Viele zögern, das Thema außerhalb ihrer Beziehung anzusprechen. Die Befürchtung, was andere darüber denken könnten, ist oft so groß, dass sie versuchen, alleine mit der Situation fertig zu werden. Doch nicht nur der Pornografiekonsum selbst, sondern auch daraus entstandene unverarbeitete Gefühle der Partnerin können eine Beziehung stark belasten, zu Bitterkeit führen und sich zu einer unüberwindbaren Hürde zwischen Partnern auftürmen.

Viele Frauen fragen sich, ob der Partner Pornos anschaut, weil sie nicht schön, schlank oder gut genug sind oder weil sie nicht oft genug Sex mit ihm haben. Solche Gedanken nagen am eigenen Selbstwert, sind emotional enorm belastend und führen zu einer Grundstimmung der Hilf- und Ausweglosigkeit. Tatsache ist jedoch, dass der Betroffene ein Problem mit Pornografie hat, für das er selbst die Verantwortung übernehmen muss.
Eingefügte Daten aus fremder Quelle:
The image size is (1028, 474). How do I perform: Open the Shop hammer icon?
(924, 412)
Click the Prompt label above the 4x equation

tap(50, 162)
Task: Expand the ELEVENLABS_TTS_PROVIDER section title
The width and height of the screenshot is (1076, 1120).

Wenn eine Frau entdeckt, was ihr Partner hinter ihrem Rücken getan hat, erleidet das Vertrauen in ihn und damit ein wesentliches Standbein, auf dem die Beziehung aufgebaut ist, erheblichen Schaden. Daraus kann ein Bedürfnis entstehen, jede Bewegung des Partners kontrollieren zu wollen, um erneute Verletzungen zu vermeiden. Nicht selten würden Angehörige am liebsten das Smartphone, den Internetverlauf und Aktivitäten außer Haus genauestens unter die Lupe nehmen. Gegenseitige Kontrolle führt allerdings zu zusätzlichen Belastungen für die Beziehung und steht dem Wiederaufbau von Vertrauen eher im Weg.

Zerstörtes Vertrauen muss häufig wieder aufgebaut werden.
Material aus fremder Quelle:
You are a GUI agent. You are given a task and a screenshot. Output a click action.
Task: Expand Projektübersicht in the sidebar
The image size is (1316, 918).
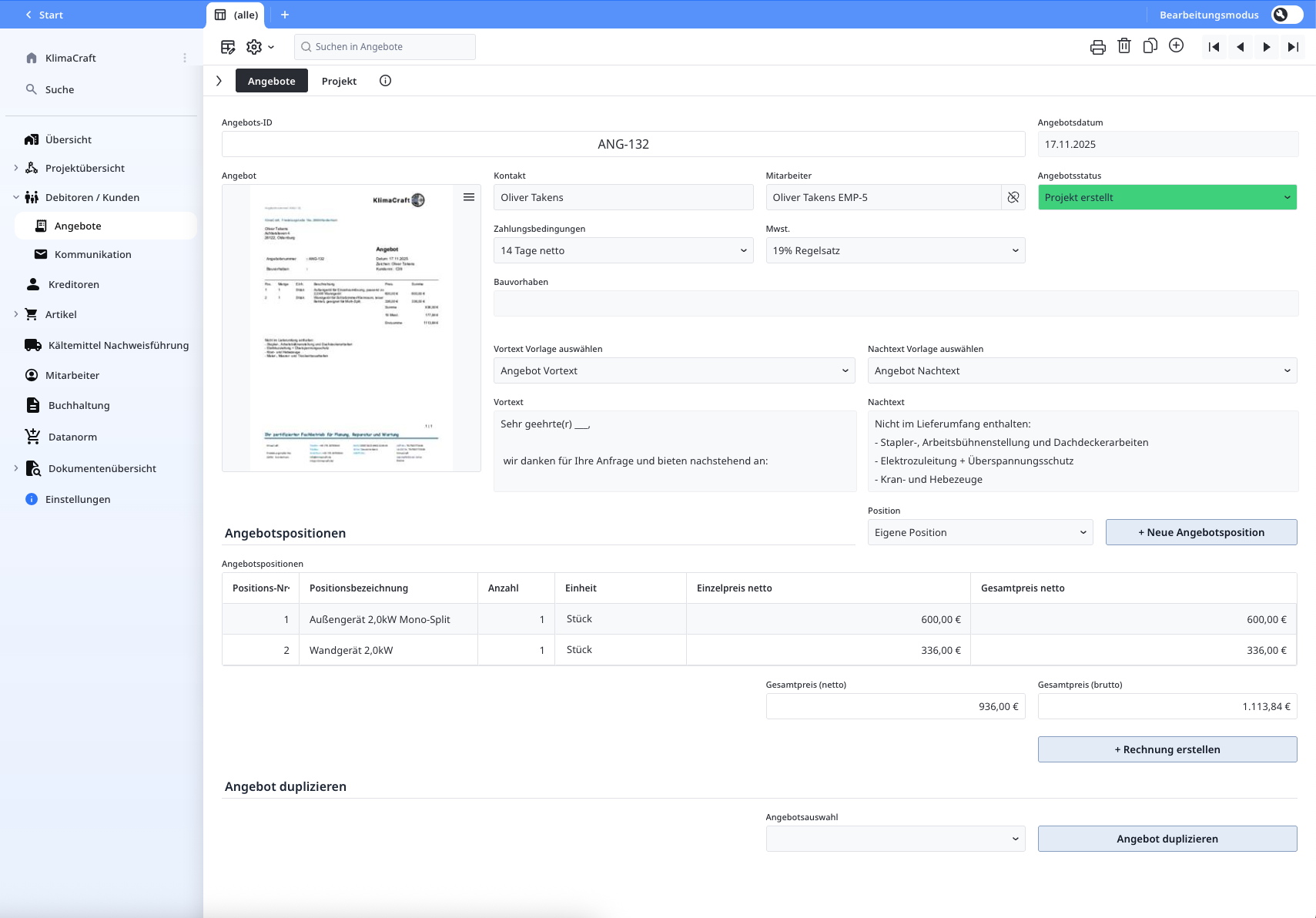(x=16, y=168)
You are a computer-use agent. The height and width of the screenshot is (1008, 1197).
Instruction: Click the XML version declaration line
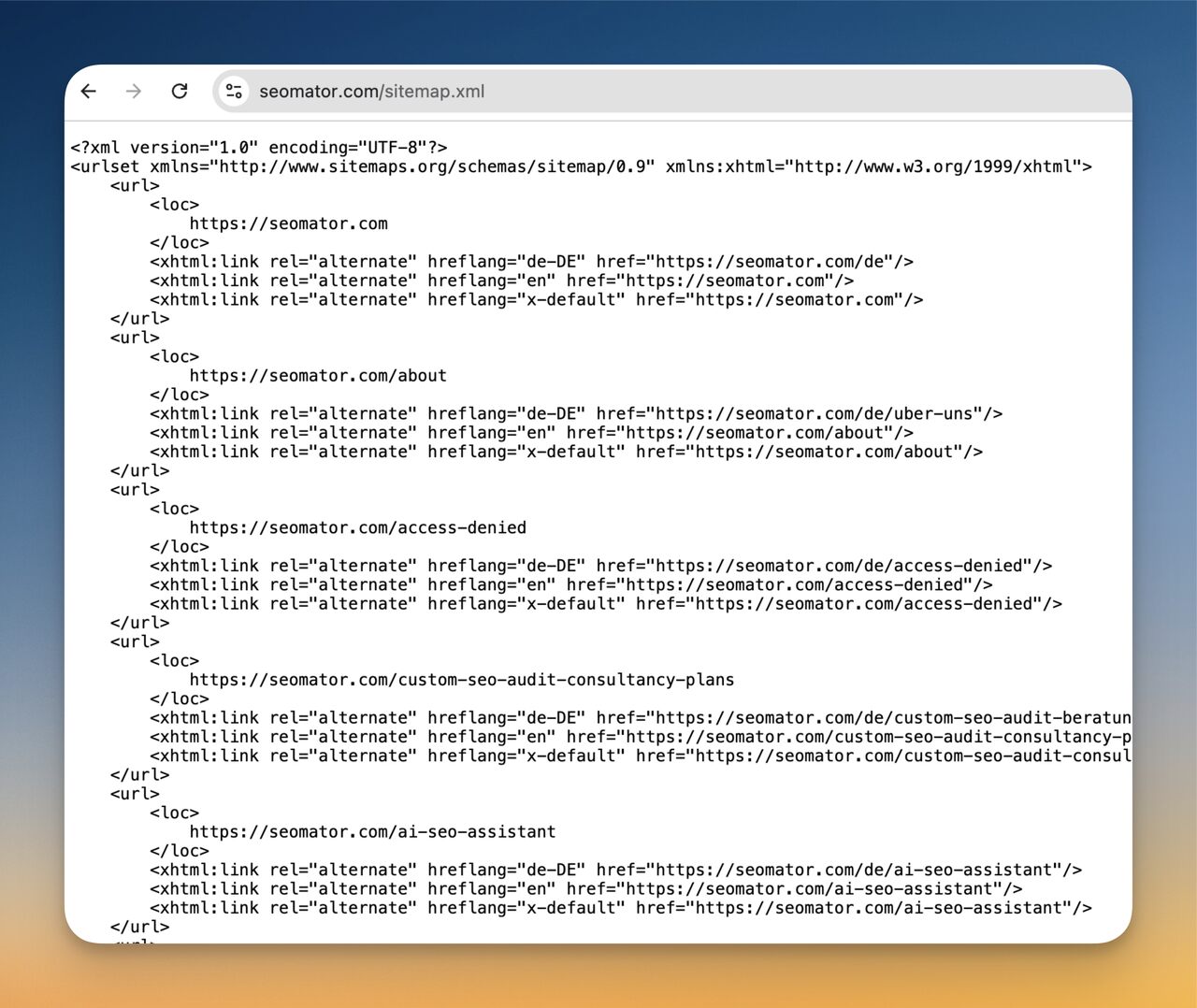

Seelsorgerliche Begleitung für das Paar kann eine wichtige Hilfe sein, um eine neue Basis für gegenseitiges Vertrauen zu schaffen. Ehemals Pornografie-Abhängige beschreiben außerdem, dass die Unterstützung ihrer Ehepartner eine enorme Ressource auf dem Weg in die Freiheit war. Den Partner annehmen, ihn unterstützen, sich aber gemeinsam gegen Pornografie stellen und das eigene, verletzte Herz zeigen kann ein Weg sein, der den abhängigen Partner enorm kräftigt für die Veränderung seiner sexuellen Gewohnheiten.

Auswege
Veränderungswege sind individuell. Kein Rezept kann allen gleichermaßen helfen. Aber es gibt mittlerweile verschiedenste Hilfsangebote, sodass Betroffene das für sie passende finden können. Im Beratungsstellennetzwerk des Weißen Kreuzes haben sich z. B. etliche Beraterinnen und Berater auf das Thema Pornografie und Sexualberatung spezialisiert (www.weisses-kreuz.de). Zudem sind verschiedene Programme auf dem Markt, an denen Auswegsuchende online oder an einer Live-Group teilnehmen können. Auch für Seelsorger und Berater bietet das Weiße Kreuz Fort- und Weiterbildungen an. Hier werden Ursachen, Hintergründe sowie methodische Zugänge vermittelt, um Menschen qualifiziert begleiten zu können, die unter ihrem Pornografiekonsum leiden.